Friday, October 07, 2005

uno

yesterday, i went to UP really sleepy. so instead of studying my notes, i fell asleep inside the car. i parked at the bahay ng alumni because i wanted to drink coffee, but the car aircon felt much better that i opted to stay in the car a liitle bit longer. however, i got too comfy and grabbed my blanket and slept instead. i woke up around 11:30 and decided to have lunch. at least eating would keep me awake long enough so that i could study.

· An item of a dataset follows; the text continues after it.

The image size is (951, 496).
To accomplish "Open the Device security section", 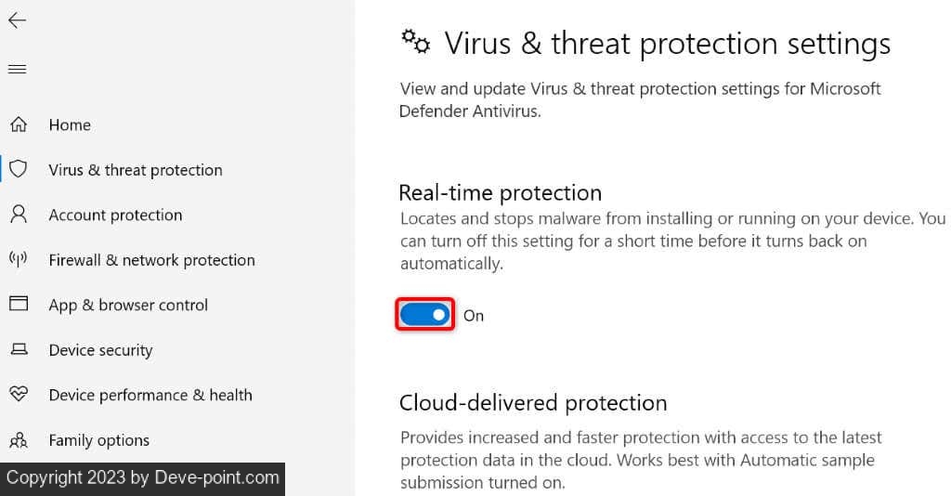I will click(x=100, y=350).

anyway, in class, ms. narciso gave us back our 3rd exam. we got an uno! thanks to my groupmates (these are the guys who don't accessorize eh), the lay-out was astig. good thing i got assigned to that group. kasi i was looking at the other works e most of them looked tacky. kasi nga, too much interest in design leads to bad design. haha! that was the statement we had to write an essay about. the final exam was really easy. i hope i pass.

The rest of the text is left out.